* _The task_
Look over the data below and give the number of lines containing the word "beside", with no other words.

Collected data
====
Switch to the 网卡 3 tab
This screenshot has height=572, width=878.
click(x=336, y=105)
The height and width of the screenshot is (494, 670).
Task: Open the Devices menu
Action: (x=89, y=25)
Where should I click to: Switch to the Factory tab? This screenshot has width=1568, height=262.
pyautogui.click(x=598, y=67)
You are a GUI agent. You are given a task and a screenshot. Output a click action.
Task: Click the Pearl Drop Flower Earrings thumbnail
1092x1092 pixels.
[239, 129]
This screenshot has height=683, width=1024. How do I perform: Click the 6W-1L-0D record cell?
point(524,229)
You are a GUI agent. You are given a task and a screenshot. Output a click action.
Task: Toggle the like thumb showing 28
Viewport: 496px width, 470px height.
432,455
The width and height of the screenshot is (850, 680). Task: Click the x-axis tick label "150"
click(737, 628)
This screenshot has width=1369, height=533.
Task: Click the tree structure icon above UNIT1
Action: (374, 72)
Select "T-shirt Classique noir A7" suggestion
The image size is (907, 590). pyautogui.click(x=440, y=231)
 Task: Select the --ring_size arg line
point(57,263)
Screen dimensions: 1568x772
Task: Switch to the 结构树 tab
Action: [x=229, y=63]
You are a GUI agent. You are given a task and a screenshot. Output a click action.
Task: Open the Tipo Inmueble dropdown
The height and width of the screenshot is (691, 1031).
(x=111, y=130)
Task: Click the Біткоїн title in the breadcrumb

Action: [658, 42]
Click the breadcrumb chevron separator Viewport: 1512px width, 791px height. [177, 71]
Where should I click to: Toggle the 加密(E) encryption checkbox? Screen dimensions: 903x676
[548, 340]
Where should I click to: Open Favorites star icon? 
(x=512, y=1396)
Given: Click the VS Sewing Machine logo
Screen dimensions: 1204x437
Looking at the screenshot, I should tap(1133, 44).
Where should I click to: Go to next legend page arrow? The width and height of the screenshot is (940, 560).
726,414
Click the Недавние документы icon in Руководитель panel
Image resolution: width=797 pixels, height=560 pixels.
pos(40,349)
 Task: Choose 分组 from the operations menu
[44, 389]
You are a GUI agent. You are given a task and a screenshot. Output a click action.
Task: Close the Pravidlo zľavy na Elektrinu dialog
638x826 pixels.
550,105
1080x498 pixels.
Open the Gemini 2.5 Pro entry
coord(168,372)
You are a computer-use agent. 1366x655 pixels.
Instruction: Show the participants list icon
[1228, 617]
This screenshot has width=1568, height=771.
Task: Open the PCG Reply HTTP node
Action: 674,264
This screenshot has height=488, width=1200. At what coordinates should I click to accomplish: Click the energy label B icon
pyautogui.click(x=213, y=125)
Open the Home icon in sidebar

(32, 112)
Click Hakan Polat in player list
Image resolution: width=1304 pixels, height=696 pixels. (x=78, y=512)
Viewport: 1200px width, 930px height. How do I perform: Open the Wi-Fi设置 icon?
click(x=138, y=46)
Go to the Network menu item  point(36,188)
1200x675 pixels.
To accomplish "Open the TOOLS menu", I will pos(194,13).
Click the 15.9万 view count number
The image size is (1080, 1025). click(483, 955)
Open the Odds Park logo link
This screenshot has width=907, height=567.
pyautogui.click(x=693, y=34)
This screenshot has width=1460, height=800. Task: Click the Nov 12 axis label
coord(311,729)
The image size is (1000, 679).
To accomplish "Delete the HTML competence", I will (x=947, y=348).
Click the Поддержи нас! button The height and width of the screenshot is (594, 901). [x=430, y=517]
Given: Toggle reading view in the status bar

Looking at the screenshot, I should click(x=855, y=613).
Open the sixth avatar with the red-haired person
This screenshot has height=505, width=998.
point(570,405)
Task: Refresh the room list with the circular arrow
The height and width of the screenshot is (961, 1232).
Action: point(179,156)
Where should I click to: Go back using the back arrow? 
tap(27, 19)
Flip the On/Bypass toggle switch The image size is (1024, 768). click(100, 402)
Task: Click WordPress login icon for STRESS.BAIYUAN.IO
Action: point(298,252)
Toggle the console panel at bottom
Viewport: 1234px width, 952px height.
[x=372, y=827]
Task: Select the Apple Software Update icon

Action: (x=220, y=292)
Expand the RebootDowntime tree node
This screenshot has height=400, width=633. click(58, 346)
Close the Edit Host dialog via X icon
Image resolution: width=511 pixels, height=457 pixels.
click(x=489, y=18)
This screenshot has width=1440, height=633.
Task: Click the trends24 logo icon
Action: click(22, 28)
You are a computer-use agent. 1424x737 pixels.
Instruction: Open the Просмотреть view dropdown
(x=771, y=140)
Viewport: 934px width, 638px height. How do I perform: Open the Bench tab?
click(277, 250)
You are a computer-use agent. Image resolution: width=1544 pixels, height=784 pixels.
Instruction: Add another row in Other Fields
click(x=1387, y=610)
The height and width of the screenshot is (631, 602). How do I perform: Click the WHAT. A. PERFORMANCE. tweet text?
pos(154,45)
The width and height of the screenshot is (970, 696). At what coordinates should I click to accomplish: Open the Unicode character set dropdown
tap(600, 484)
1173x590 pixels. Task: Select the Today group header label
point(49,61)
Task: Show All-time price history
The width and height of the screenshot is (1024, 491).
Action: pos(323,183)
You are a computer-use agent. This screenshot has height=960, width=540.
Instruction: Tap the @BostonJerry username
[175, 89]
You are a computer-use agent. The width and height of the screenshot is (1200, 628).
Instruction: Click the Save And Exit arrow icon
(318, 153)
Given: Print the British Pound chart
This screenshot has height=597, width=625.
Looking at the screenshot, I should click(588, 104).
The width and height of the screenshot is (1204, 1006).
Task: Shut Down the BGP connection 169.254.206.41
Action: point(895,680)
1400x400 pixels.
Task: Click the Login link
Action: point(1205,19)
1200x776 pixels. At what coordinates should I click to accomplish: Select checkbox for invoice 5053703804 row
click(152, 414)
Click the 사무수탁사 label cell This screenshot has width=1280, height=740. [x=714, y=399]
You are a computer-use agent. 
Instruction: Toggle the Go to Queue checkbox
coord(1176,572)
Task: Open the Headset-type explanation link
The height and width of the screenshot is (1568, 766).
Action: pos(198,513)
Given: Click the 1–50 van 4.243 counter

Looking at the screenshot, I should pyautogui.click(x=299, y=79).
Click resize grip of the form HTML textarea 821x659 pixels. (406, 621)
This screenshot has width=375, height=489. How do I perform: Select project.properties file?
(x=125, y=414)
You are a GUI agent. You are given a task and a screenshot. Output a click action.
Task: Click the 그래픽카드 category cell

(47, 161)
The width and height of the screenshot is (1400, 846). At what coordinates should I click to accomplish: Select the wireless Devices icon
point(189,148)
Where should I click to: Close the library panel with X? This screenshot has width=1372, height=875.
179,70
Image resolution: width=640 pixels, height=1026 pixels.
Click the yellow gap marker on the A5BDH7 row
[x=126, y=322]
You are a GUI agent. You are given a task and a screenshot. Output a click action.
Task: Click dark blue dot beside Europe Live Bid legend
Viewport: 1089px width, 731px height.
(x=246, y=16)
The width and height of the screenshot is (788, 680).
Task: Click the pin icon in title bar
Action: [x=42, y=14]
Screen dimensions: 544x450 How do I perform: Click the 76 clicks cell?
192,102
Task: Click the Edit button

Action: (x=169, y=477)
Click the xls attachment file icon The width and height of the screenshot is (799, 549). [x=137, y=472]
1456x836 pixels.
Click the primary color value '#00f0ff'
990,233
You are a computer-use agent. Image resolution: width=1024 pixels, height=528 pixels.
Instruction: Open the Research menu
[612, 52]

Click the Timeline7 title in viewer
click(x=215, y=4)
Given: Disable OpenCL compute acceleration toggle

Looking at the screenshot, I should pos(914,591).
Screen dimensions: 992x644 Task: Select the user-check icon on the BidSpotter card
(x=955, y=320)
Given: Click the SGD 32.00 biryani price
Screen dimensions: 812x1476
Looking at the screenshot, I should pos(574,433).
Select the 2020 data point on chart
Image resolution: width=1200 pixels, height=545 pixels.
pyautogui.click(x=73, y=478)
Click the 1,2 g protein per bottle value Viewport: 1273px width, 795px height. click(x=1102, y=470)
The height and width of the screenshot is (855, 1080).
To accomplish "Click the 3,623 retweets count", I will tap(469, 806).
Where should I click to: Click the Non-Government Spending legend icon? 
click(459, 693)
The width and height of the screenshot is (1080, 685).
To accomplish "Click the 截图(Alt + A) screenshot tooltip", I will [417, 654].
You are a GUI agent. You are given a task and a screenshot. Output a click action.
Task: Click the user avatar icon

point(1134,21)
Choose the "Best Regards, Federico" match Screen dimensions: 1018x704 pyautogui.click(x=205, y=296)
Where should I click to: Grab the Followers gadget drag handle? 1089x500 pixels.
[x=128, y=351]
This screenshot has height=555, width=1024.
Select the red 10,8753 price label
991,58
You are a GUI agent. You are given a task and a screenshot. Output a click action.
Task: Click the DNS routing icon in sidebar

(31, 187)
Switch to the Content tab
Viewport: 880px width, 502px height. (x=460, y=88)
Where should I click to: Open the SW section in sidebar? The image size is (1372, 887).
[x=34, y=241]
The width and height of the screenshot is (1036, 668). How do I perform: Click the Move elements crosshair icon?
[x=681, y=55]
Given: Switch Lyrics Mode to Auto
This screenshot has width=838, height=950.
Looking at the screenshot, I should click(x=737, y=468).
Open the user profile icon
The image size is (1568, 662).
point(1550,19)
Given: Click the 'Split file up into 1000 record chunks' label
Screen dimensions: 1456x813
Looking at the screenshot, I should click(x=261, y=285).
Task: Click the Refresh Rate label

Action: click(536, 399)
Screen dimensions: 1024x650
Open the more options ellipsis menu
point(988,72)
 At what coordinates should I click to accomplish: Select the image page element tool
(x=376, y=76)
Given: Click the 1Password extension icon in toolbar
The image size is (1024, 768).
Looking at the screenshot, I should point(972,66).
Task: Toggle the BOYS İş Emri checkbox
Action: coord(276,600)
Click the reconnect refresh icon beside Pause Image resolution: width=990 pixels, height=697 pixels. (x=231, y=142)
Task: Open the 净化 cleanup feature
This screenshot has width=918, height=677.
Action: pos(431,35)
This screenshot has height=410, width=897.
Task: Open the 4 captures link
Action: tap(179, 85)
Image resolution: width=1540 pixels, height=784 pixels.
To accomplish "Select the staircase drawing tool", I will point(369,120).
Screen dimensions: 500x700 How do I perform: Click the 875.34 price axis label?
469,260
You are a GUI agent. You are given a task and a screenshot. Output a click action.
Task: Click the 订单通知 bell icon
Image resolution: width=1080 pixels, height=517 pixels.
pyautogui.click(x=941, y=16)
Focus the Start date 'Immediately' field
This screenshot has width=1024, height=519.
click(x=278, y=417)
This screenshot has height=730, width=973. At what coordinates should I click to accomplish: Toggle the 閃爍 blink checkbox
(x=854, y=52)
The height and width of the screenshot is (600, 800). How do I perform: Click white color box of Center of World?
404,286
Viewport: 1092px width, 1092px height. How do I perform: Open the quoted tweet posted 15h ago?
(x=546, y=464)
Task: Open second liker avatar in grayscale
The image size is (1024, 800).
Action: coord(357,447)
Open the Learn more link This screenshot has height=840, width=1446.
====
* _Completed exercise_
2